→ Entries provided:
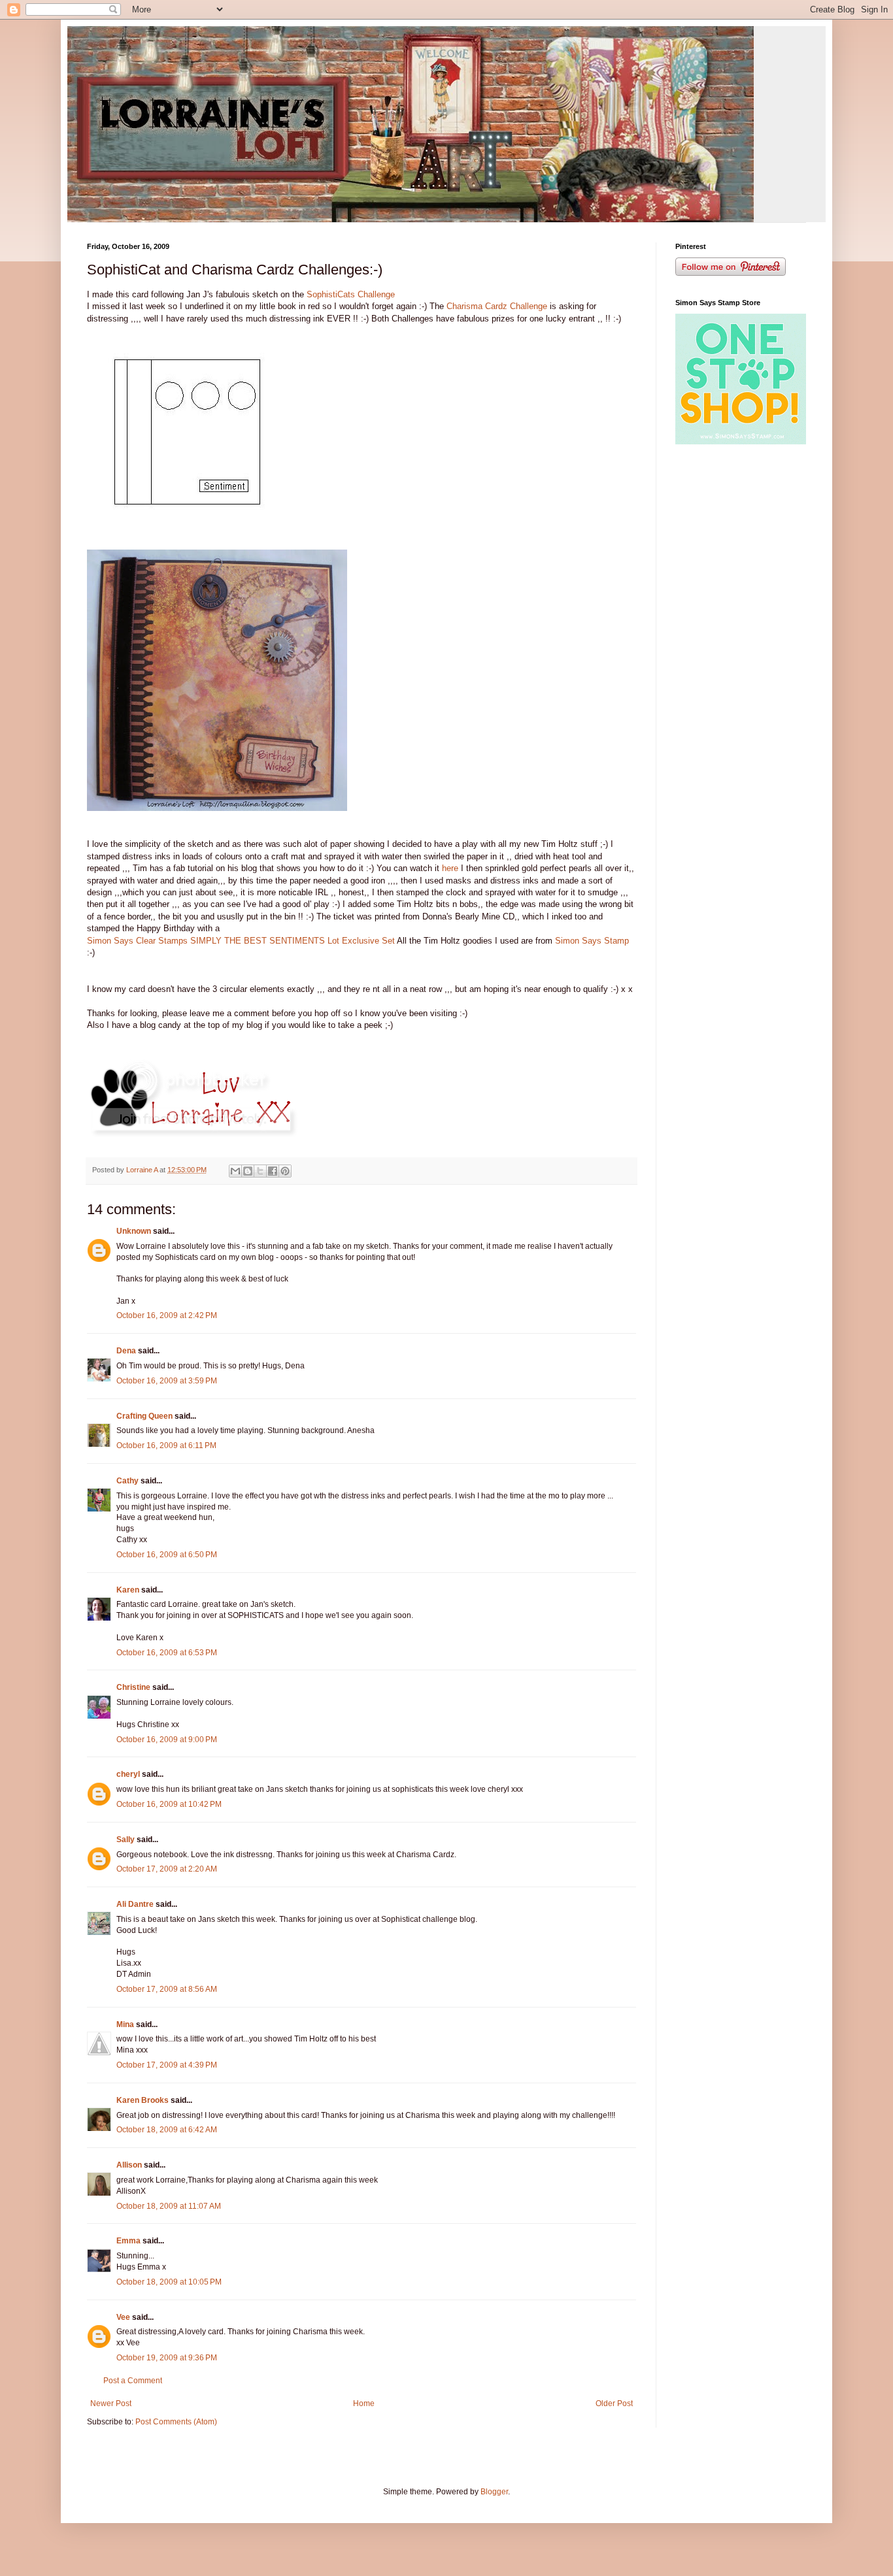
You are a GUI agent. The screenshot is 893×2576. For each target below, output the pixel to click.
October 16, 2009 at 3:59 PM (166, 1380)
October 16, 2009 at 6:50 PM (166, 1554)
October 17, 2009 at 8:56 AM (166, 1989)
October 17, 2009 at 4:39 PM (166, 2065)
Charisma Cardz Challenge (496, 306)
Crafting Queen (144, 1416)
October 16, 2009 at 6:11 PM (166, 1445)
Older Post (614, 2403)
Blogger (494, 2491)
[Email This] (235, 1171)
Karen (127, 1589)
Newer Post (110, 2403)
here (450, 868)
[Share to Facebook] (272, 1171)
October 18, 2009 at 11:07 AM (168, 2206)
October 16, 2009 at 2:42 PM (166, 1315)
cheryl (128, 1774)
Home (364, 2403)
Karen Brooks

→ Description of the task:
Reproduce the listing verbatim, and keep the pictures out of the copy.

→ Written reply:
You are a GUI agent. The screenshot is 893×2576. For each target below, output the pixel to click.
October 16, 2009 at 3:59 PM (166, 1380)
October 16, 2009 at 6:50 PM (166, 1554)
October 17, 2009 at 8:56 AM (166, 1989)
October 17, 2009 at 4:39 PM (166, 2065)
Charisma Cardz Challenge (496, 306)
Crafting Queen (144, 1416)
October 16, 2009 at 6:11 PM (166, 1445)
Older Post (614, 2403)
Blogger (494, 2491)
[Email This] (235, 1171)
Karen (127, 1589)
Newer Post (110, 2403)
here (450, 868)
[Share to Facebook] (272, 1171)
October 18, 2009 at 11:07 AM (168, 2206)
October 16, 2009 at 2:42 PM (166, 1315)
cheryl (128, 1774)
Home (364, 2403)
Karen Brooks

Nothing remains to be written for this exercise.